「新技術を先取りする」、F5が新戦略

2002/12/19

F5ネットワークス ジャパンの代表取締役 ティム グッドウイン氏

 F5ネットワークス ジャパンは同社のロードバランス、トラフィック管理製品向けにIPv6のフルサポートやWebサービスへの対応、ブレードサーバ向けアプリケーションの提供などを柱とする新戦略を発表した。F5ネットワークス ジャパンの代表取締役 ティム グッドウイン(Tim Goodwin)氏は「シスコ、ノーテルなど強力な競合他社が多い中、F5がマーケットをリードしているのは新技術を先取りしているから」と述べて、技術開発力を武器に新戦略を推し進める考えを強調した。

 F5の「BIG-IP」、「3-DNS」などは機能限定でIPv6に対応していたが、2003年中にもフルサポートさせる予定。IP電話の普及で利用が見込まれるVoIPについては、IP電話用プロトコルであるSIPをサポートして、音声データを負荷分散できるようにする。
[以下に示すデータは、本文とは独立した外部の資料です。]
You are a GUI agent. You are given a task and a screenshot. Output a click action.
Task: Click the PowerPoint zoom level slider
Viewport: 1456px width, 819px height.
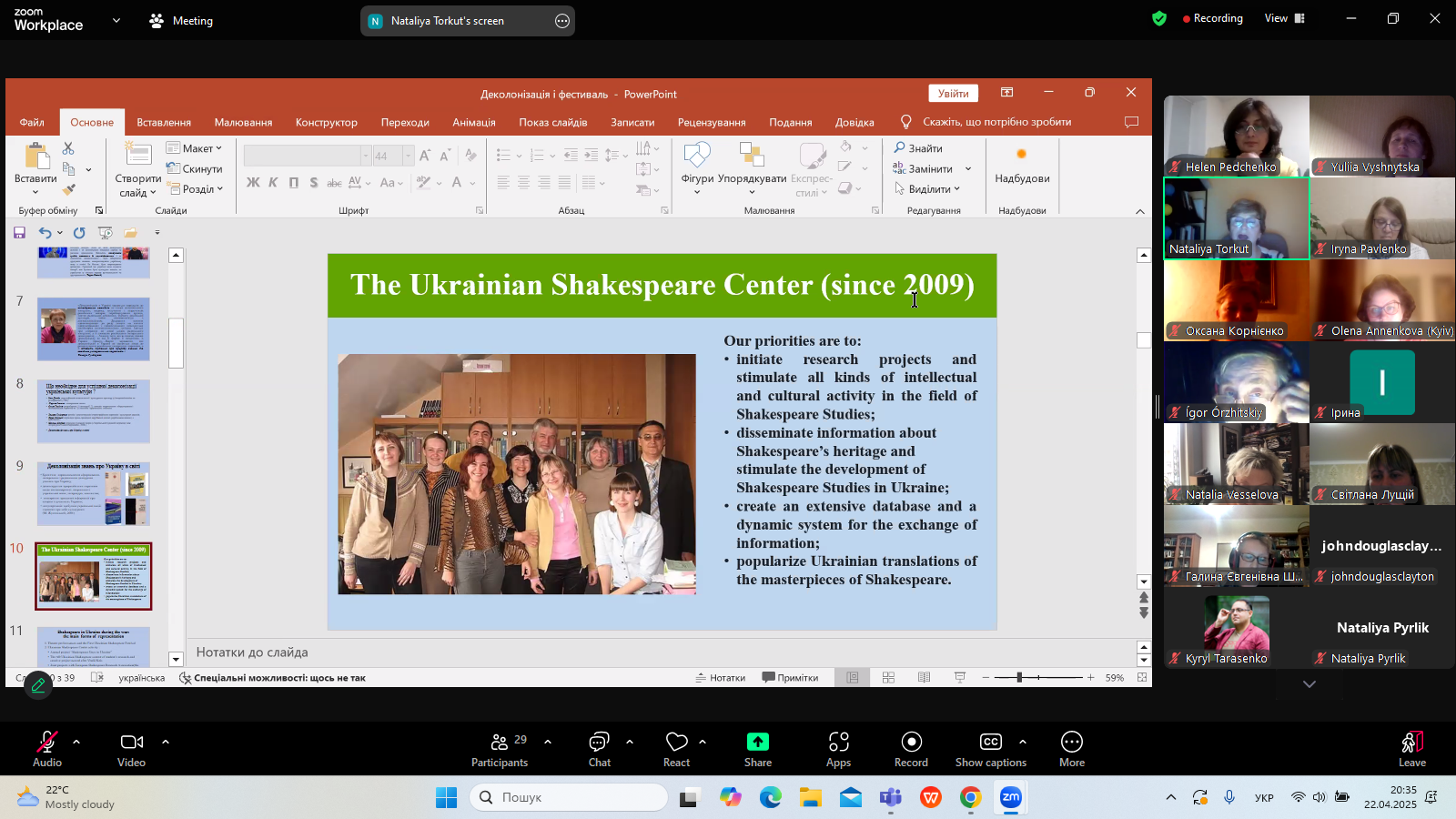[x=1019, y=677]
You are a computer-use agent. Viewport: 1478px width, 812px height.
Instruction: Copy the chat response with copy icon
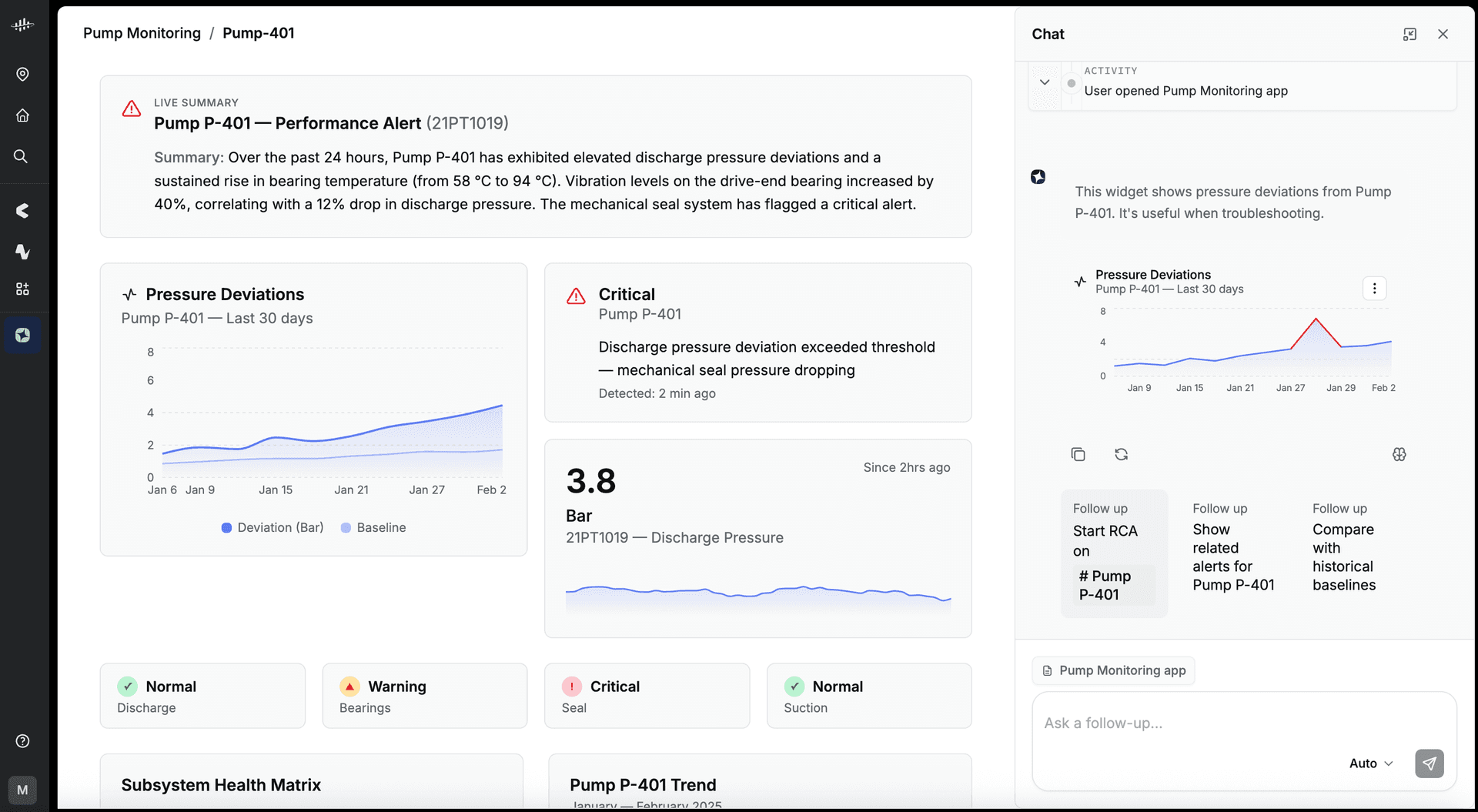[1078, 454]
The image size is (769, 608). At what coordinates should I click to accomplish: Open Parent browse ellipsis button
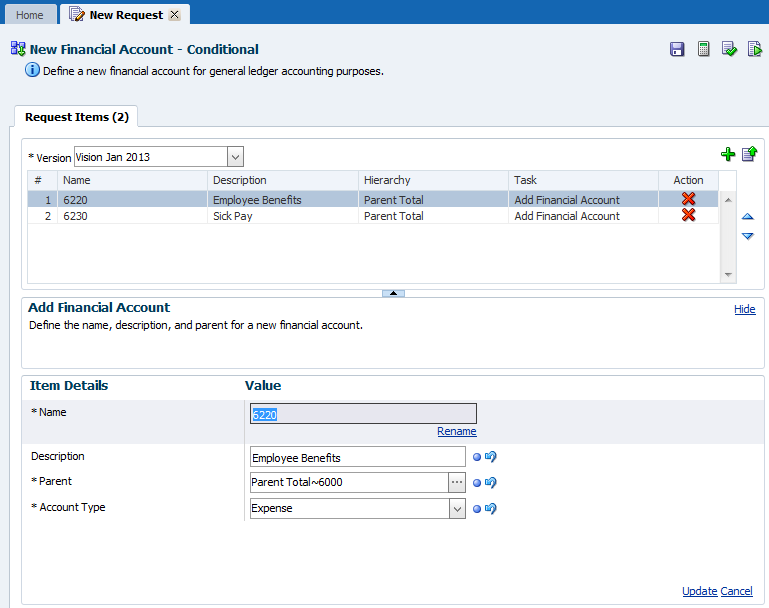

アプリケーションサーバに障害が起きても、セッションを維持して、確実に通信ができるようにする。

 F5が独自で開発した新技術は積極的に製品にフィードバックする。セキュリティに厳しい金融機関向けでは、SSLのサーバ認証に加えてクライアント認証も対応させる方針。BIG-IPにSSLアクセラレータを標準搭載してクライアント認証を可能にする。他社のアプリケーション、サービスなどとF5の製品を連携させる技術「iControl」をクライアント認証と統合することで、動的なアクセスコントロールが可能なSSLを利用できるようにする。

 Webサービスへの製品の対応も本格化させる。iControlはSOAP/XMLに基づいて開発された技術で、Webサービスのサポートが可能。F5はネットワーク機器ベンダとして初めて、WS-I(Web Services Interoperability Organization)に加盟するなどiControlを利用した相互接続性の確立に力を入れる。
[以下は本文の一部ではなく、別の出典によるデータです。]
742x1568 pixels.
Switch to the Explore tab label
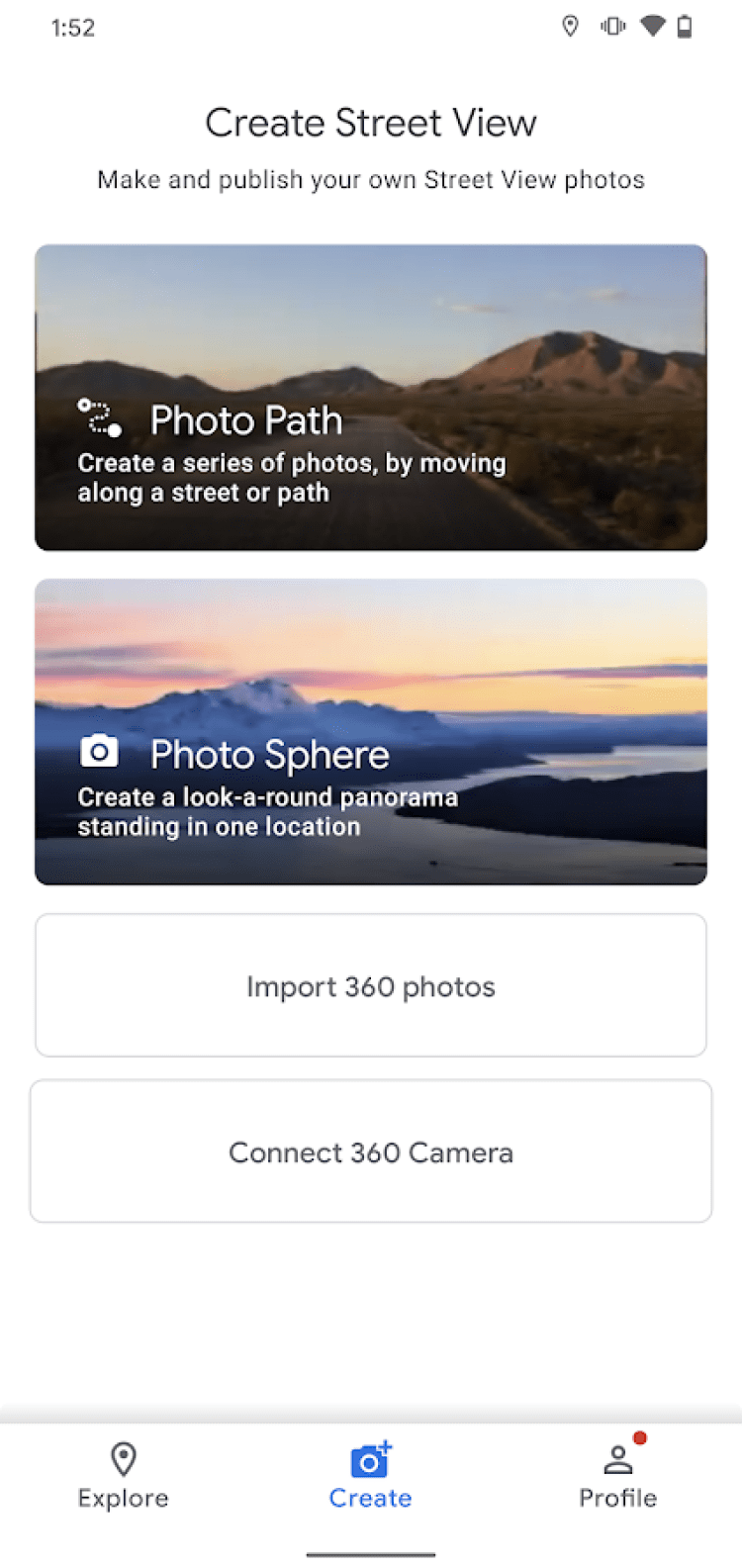(x=124, y=1498)
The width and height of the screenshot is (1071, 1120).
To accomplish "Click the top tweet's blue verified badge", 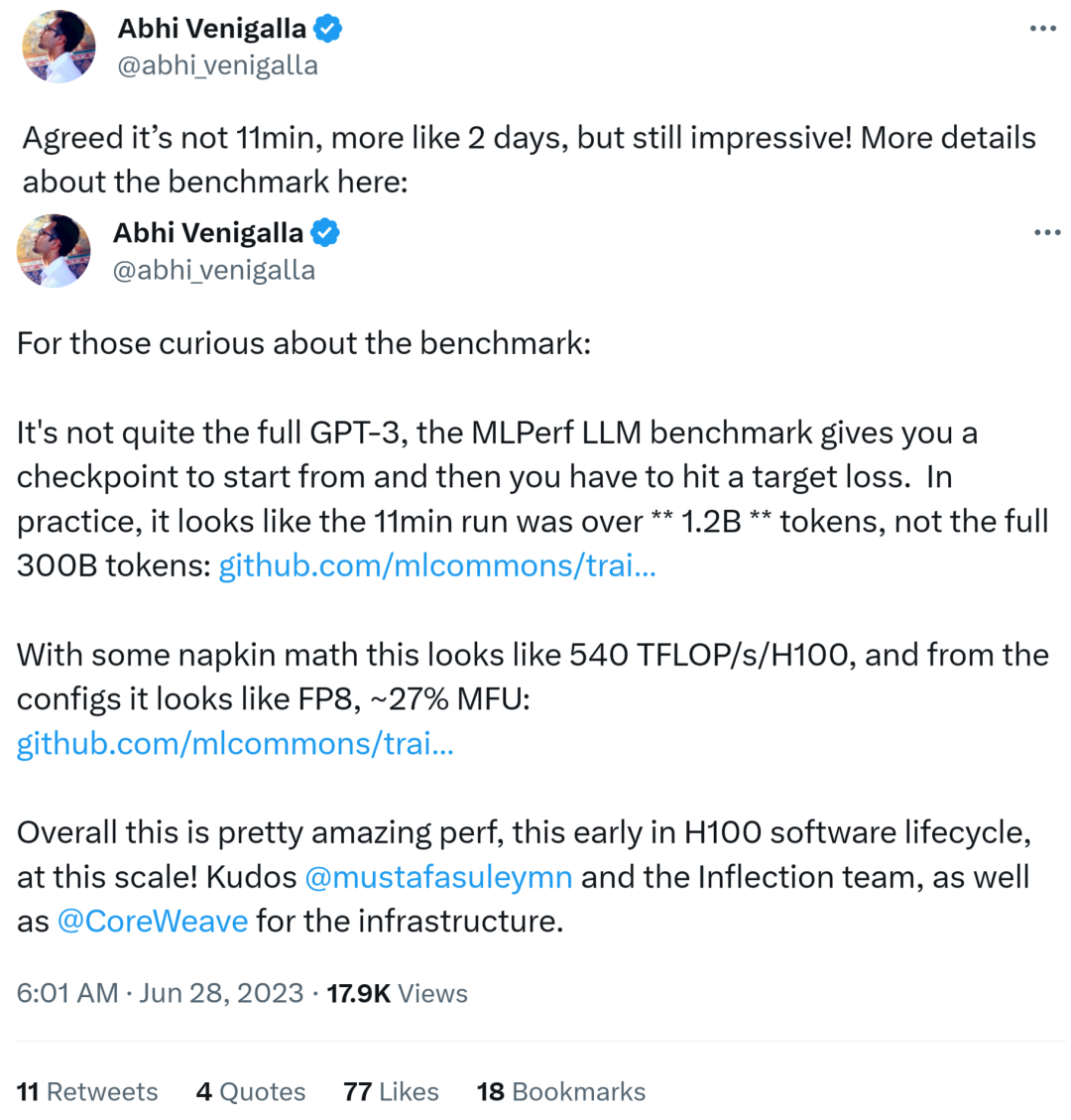I will coord(328,29).
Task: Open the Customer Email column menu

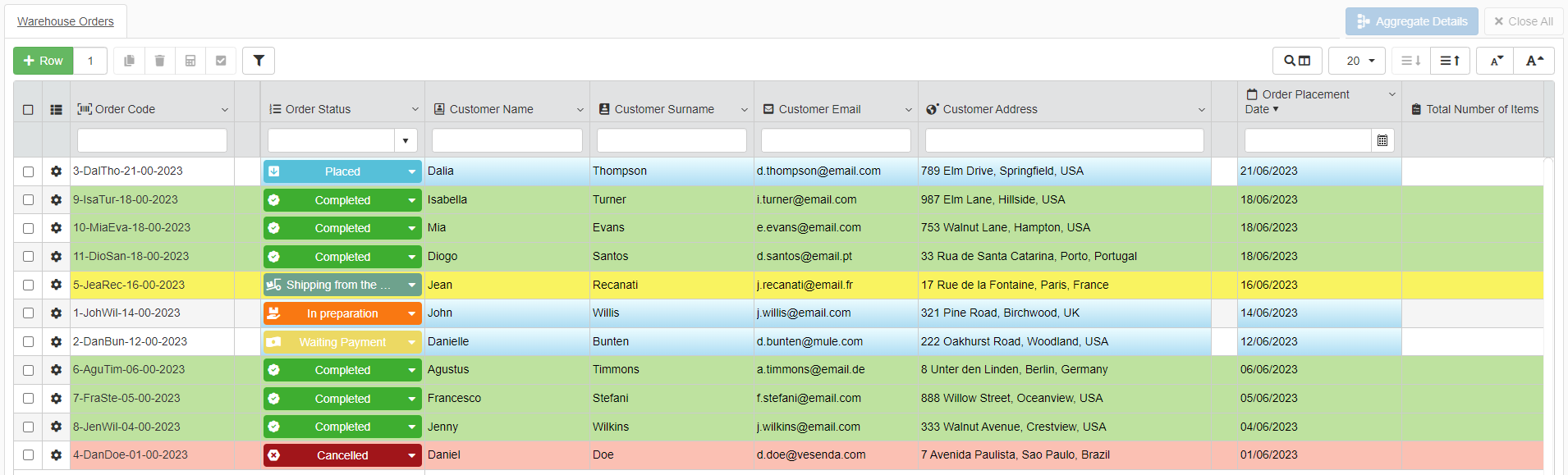Action: point(908,110)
 主要ベンダが発売して注目を集めているブレードサーバ向けの専用ソフト「BIG-IP Blade Controller」については、対応サーバを増やす予定。BIG-IP Blade Controllerは、BIG-IPのトラフィック管理、ロードバランス機能をブレードサーバで実現する専用ソフト。ブレードサーバがシステムのさまざまな分野で使われ始めると、本格的にロードバランス、トラフィック管理機能が必要になると判断した。IBMやデルコンピュータ、サン・マイクロシステムズなどのブレードサーバに、2003年2月までに対応させる予定。グッドウイン氏はブレードサーバ市場について「来春から夏にかけて大手ベンダがブレードサーバを本格的に売り始める。ブレードサーバにもBIG-IPのようなトラフィック管理機能が必需品になる」と述べた。
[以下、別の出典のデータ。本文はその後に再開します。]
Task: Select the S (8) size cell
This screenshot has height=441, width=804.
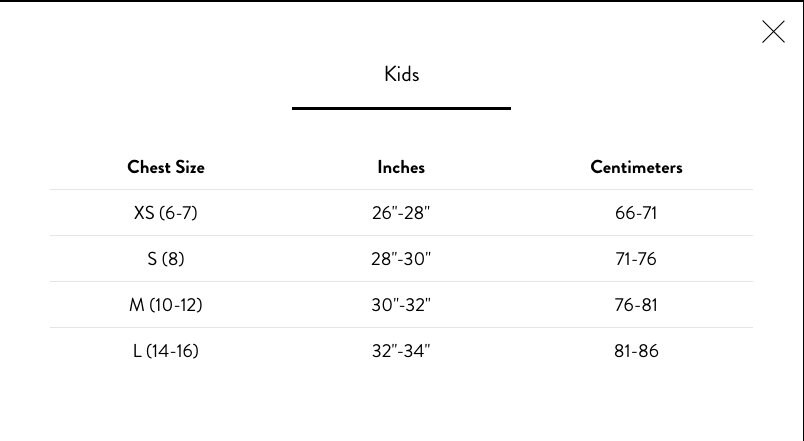Action: click(166, 258)
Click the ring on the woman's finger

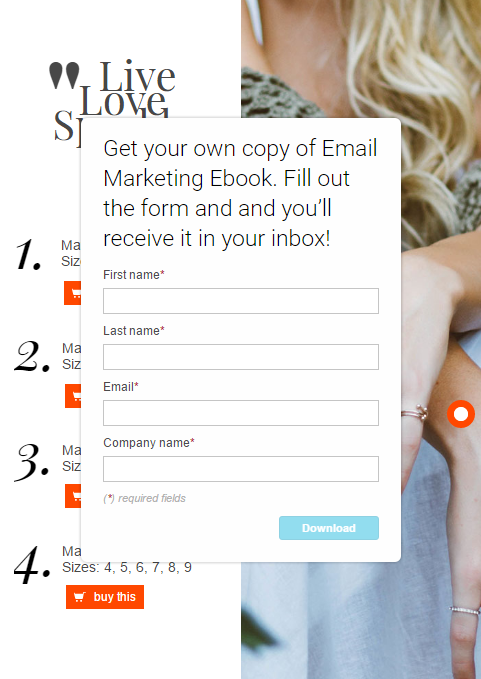click(415, 413)
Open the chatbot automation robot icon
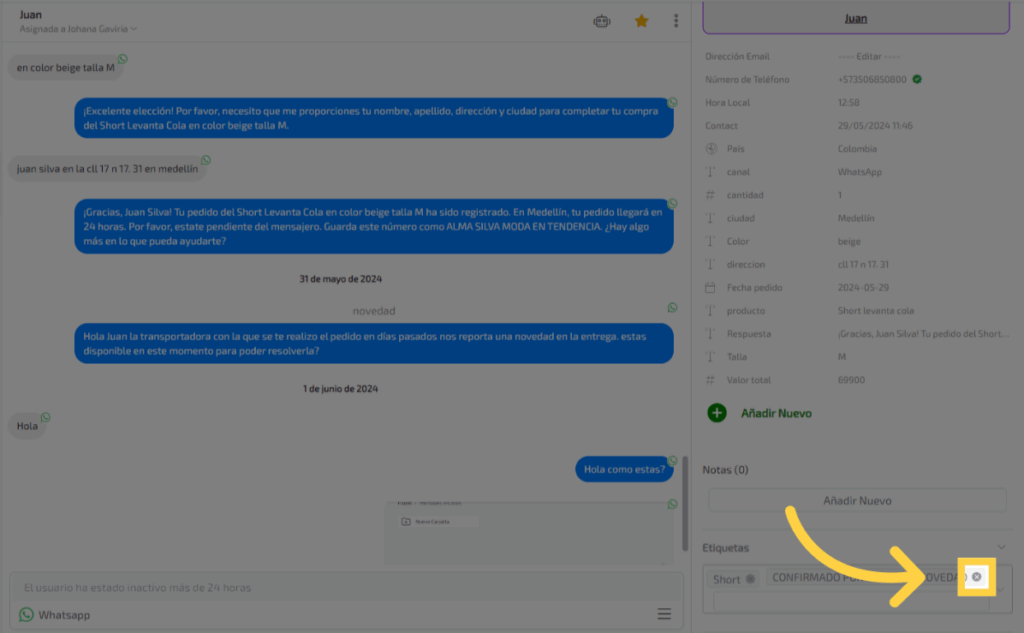Image resolution: width=1024 pixels, height=633 pixels. [601, 20]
 F5は新戦略を軌道に乗せることで、2002年度のネットワーク機器の販売台数1200台を、2003年度には25%増の1500台まで引き上げることを目指している。高いセキュリティと信頼性が求められる金融と政府関係を中心に営業をかける方針で、代理店を2002年の18社から30社にし、チャネルの多様化を進める。日本法人の社員数も13人からエンジニアを中心に増やして、20人にする。F5にとって製品を充実させ、営業体制を強化する2003年は、極めて重要な年になりそうだ。